#### EXTRACTED RECORDS
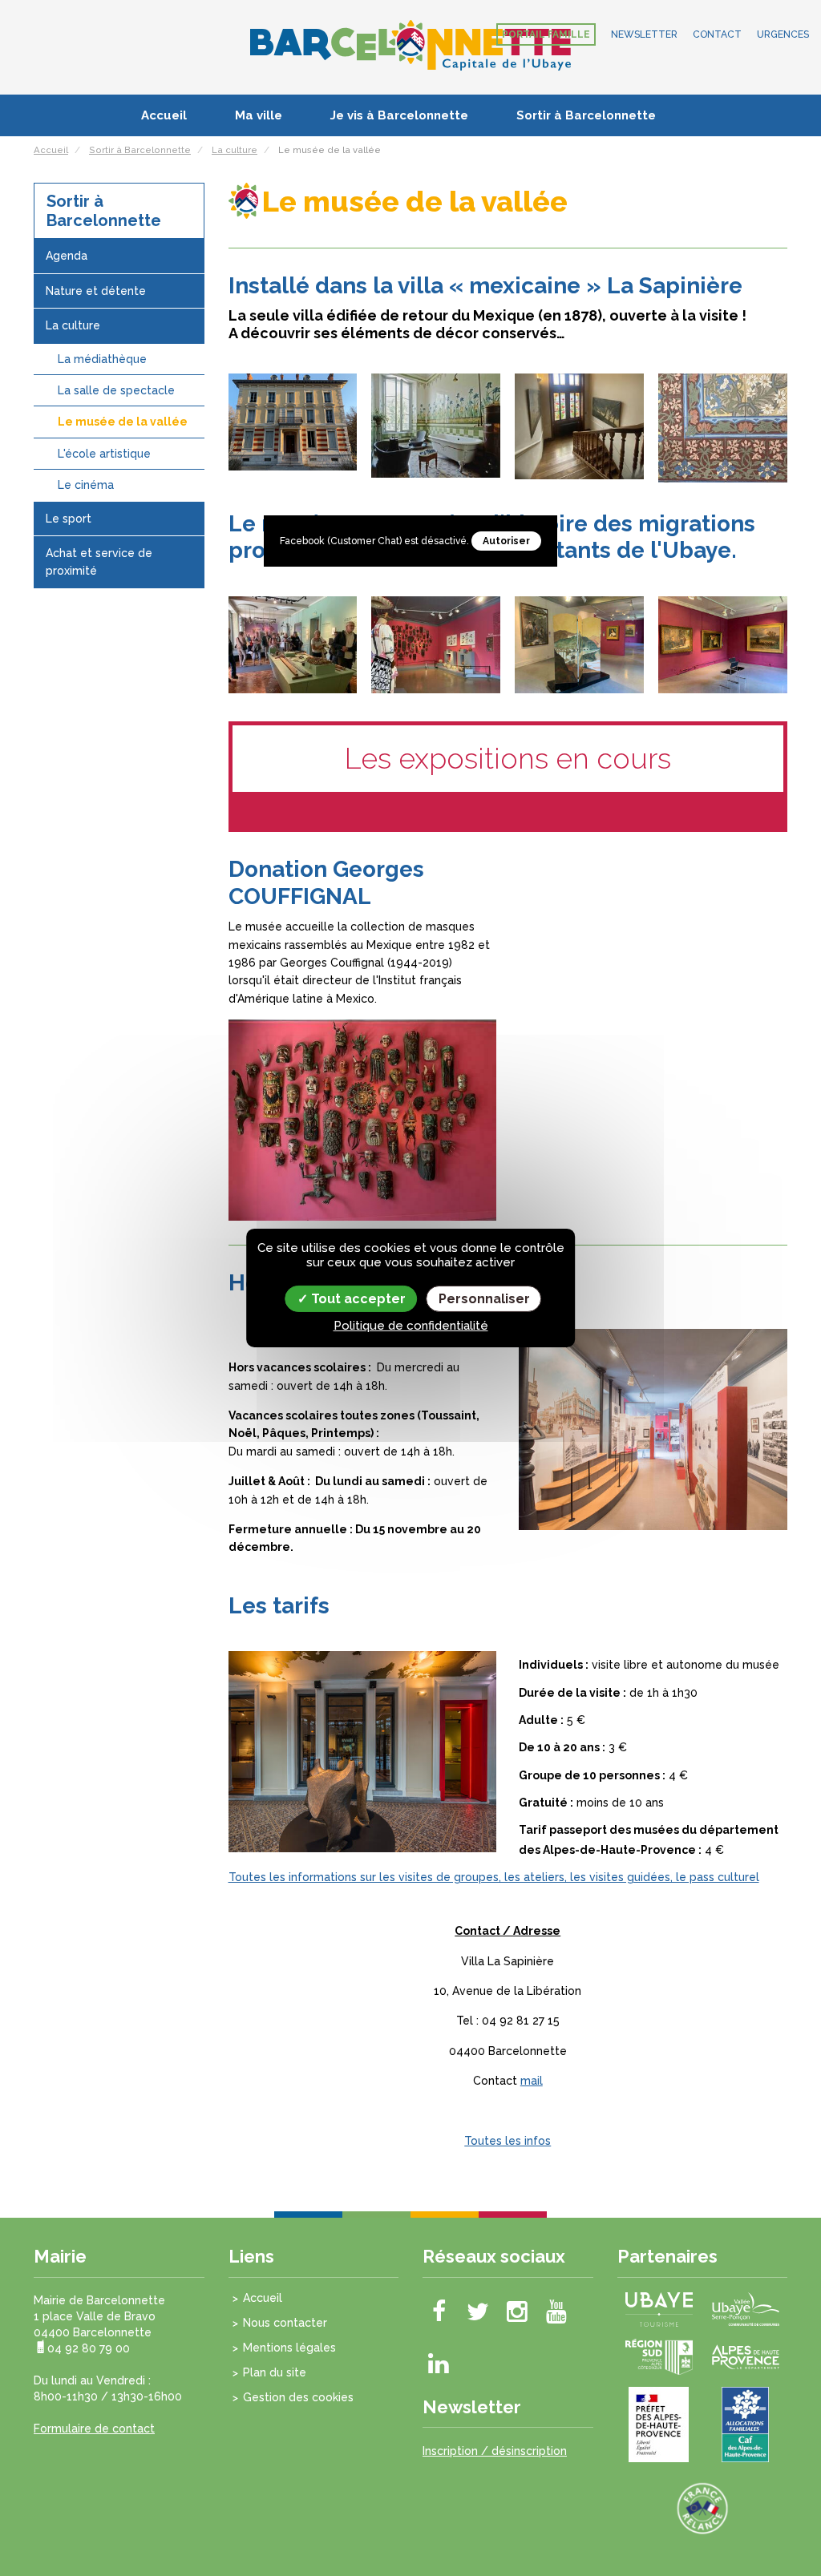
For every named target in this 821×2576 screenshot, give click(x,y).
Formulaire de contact (94, 2428)
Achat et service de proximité (99, 562)
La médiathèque (102, 359)
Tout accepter (357, 1298)
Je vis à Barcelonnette (399, 115)
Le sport (68, 518)
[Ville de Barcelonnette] (410, 44)
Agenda (66, 255)
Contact (717, 34)
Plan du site (274, 2372)
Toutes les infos (507, 2140)
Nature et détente (96, 291)
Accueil (164, 115)
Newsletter (644, 34)
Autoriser (506, 541)
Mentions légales (289, 2347)
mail (531, 2080)
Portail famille (546, 34)
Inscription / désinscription (495, 2451)
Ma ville (258, 115)
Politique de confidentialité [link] (411, 1325)
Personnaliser (484, 1298)
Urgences (783, 34)
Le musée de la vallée (123, 421)
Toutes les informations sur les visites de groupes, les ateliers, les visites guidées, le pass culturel (494, 1877)
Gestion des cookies (298, 2397)
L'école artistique (104, 453)
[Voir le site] (659, 2308)
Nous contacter (285, 2322)
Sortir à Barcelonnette (586, 115)
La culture (73, 325)
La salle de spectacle (116, 390)
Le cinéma (86, 484)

#### EXERCISE AIM
Within the listing above, the range opens at the line with "Achat et service de proximité (99, 562)" and closes at the line with "[Voir le site] (659, 2308)". Reproduce exactly the lines of that range, including both ends.

#### SOLUTION TO THE PROBLEM
Achat et service de proximité (99, 562)
La médiathèque (102, 359)
Tout accepter (357, 1298)
Je vis à Barcelonnette (399, 115)
Le sport (68, 518)
[Ville de Barcelonnette] (410, 44)
Agenda (66, 255)
Contact (717, 34)
Plan du site (274, 2372)
Toutes les infos (507, 2140)
Nature et détente (96, 291)
Accueil (164, 115)
Newsletter (644, 34)
Autoriser (506, 541)
Mentions légales (289, 2347)
mail (531, 2080)
Portail famille (546, 34)
Inscription / désinscription (495, 2451)
Ma ville (258, 115)
Politique de confidentialité [link] (411, 1325)
Personnaliser (484, 1298)
Urgences (783, 34)
Le musée de la vallée (123, 421)
Toutes les informations sur les visites de groupes, les ateliers, les visites guidées, le pass culturel (494, 1877)
Gestion des cookies (298, 2397)
L'école artistique (104, 453)
[Voir le site] (659, 2308)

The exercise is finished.